*** Data provided ***

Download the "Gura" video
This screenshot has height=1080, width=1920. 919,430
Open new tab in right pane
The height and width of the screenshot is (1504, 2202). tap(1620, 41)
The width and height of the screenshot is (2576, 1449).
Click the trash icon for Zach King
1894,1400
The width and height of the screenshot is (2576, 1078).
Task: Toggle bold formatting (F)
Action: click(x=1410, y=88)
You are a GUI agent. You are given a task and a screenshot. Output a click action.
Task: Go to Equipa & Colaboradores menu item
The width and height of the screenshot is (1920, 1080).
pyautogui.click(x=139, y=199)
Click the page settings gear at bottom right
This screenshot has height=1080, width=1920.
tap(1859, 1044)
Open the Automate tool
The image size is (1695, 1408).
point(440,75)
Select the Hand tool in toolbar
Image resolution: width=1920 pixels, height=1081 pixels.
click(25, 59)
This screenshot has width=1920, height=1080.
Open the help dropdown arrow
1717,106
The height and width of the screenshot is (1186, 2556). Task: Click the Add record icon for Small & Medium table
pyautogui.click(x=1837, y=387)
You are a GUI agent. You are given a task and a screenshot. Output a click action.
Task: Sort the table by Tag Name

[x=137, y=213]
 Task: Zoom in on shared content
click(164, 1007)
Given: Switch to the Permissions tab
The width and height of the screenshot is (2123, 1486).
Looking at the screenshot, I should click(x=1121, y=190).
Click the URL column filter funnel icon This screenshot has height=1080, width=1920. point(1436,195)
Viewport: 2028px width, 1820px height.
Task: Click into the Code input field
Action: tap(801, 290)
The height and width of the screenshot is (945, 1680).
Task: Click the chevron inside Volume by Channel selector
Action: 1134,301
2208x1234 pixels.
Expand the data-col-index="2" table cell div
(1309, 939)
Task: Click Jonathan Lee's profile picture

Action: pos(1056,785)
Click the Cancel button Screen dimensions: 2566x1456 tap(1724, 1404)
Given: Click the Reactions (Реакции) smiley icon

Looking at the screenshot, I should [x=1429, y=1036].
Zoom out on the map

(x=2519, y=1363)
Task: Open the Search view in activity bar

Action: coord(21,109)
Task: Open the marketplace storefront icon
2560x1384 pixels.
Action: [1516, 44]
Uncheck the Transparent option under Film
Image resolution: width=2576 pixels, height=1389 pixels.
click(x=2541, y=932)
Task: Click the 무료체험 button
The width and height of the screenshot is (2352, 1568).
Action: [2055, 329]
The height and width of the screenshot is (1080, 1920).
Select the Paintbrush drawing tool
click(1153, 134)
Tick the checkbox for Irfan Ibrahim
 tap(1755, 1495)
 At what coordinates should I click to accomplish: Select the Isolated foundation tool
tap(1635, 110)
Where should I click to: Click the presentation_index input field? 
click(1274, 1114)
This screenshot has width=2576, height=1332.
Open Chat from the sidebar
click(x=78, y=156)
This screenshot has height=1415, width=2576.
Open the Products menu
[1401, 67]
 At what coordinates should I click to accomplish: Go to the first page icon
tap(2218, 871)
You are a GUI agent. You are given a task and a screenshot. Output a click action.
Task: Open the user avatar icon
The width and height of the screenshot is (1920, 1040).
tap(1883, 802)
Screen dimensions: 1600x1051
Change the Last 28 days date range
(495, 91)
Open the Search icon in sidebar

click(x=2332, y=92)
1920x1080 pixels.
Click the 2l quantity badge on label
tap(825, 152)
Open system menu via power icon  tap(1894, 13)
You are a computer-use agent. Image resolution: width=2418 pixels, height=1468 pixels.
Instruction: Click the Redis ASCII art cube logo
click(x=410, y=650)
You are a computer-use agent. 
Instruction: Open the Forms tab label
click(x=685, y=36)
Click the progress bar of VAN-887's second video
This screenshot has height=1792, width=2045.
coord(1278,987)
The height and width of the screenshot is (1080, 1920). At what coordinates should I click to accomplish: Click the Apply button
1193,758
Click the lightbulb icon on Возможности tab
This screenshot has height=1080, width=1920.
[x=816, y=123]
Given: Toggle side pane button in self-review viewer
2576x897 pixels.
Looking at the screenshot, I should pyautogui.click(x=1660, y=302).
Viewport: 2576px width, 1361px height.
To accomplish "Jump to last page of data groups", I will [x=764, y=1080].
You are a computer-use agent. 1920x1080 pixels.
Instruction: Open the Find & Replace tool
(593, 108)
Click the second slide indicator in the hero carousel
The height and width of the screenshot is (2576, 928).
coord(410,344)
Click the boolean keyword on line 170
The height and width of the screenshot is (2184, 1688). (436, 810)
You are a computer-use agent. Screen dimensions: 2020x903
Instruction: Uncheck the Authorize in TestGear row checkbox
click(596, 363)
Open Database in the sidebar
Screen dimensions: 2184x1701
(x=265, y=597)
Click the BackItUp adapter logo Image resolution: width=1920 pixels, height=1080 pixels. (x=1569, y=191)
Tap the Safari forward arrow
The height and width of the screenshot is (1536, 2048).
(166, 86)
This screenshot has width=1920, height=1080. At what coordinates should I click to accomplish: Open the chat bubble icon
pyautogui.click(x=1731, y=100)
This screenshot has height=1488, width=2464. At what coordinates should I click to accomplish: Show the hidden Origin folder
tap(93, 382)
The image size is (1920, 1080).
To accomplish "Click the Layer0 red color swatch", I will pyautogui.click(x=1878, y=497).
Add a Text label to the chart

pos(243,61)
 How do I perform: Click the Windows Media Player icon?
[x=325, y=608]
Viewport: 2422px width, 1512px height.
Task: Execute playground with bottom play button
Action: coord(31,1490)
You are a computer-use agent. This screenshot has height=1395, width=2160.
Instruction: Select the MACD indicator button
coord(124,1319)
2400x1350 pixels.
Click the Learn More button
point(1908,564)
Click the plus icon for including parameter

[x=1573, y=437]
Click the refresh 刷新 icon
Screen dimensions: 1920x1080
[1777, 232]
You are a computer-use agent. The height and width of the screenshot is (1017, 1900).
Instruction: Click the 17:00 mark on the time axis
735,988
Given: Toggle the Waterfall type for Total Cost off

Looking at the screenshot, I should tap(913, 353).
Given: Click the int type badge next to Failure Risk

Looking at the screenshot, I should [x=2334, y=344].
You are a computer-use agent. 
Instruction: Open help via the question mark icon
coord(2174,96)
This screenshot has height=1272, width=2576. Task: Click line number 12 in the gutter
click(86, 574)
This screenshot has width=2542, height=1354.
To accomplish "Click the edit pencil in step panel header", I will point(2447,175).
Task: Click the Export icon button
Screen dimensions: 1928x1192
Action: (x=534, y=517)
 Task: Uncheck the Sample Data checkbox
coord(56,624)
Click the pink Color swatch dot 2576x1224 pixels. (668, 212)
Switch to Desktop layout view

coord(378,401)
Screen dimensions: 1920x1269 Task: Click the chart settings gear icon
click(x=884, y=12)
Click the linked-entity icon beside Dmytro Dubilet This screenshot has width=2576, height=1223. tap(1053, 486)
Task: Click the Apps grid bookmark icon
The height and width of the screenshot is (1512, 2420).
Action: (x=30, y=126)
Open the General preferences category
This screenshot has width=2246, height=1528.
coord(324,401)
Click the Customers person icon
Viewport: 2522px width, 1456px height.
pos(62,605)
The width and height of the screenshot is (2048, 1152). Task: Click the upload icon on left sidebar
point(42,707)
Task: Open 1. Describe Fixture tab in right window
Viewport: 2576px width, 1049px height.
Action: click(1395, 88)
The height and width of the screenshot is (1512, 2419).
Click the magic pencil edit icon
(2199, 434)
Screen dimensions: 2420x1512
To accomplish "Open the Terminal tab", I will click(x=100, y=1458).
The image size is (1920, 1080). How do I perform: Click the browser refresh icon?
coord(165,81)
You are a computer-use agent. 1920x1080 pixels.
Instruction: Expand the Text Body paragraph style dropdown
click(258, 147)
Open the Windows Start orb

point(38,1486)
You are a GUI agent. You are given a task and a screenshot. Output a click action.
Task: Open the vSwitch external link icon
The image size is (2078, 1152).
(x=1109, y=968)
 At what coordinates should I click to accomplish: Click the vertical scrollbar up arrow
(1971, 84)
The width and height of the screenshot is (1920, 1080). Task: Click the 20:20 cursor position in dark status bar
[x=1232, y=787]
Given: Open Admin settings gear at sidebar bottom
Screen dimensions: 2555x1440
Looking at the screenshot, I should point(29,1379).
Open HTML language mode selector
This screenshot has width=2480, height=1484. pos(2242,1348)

*** End of Data provided ***

* Required work *
All that should be written out is the stretch of lines above between the one holding "Task: Go to Equipa & Colaboradores menu item" and the one holding "Task: Click the 무료체험 button", inclusive, exactly as given.

* Your response *
Task: Go to Equipa & Colaboradores menu item
The width and height of the screenshot is (1920, 1080).
pyautogui.click(x=139, y=199)
Click the page settings gear at bottom right
This screenshot has height=1080, width=1920.
tap(1859, 1044)
Open the Automate tool
The image size is (1695, 1408).
point(440,75)
Select the Hand tool in toolbar
Image resolution: width=1920 pixels, height=1081 pixels.
click(25, 59)
This screenshot has width=1920, height=1080.
Open the help dropdown arrow
1717,106
The height and width of the screenshot is (1186, 2556). Task: Click the Add record icon for Small & Medium table
pyautogui.click(x=1837, y=387)
You are a GUI agent. You are given a task and a screenshot. Output a click action.
Task: Sort the table by Tag Name

[x=137, y=213]
 Task: Zoom in on shared content
click(164, 1007)
Given: Switch to the Permissions tab
The width and height of the screenshot is (2123, 1486).
Looking at the screenshot, I should click(x=1121, y=190).
Click the URL column filter funnel icon This screenshot has height=1080, width=1920. point(1436,195)
Viewport: 2028px width, 1820px height.
Task: Click into the Code input field
Action: tap(801, 290)
The height and width of the screenshot is (945, 1680).
Task: Click the chevron inside Volume by Channel selector
Action: 1134,301
2208x1234 pixels.
Expand the data-col-index="2" table cell div
(1309, 939)
Task: Click Jonathan Lee's profile picture

Action: pos(1056,785)
Click the Cancel button Screen dimensions: 2566x1456 tap(1724, 1404)
Given: Click the Reactions (Реакции) smiley icon

Looking at the screenshot, I should [x=1429, y=1036].
Zoom out on the map

(x=2519, y=1363)
Task: Open the Search view in activity bar

Action: coord(21,109)
Task: Open the marketplace storefront icon
2560x1384 pixels.
Action: [1516, 44]
Uncheck the Transparent option under Film
Image resolution: width=2576 pixels, height=1389 pixels.
click(x=2541, y=932)
Task: Click the 무료체험 button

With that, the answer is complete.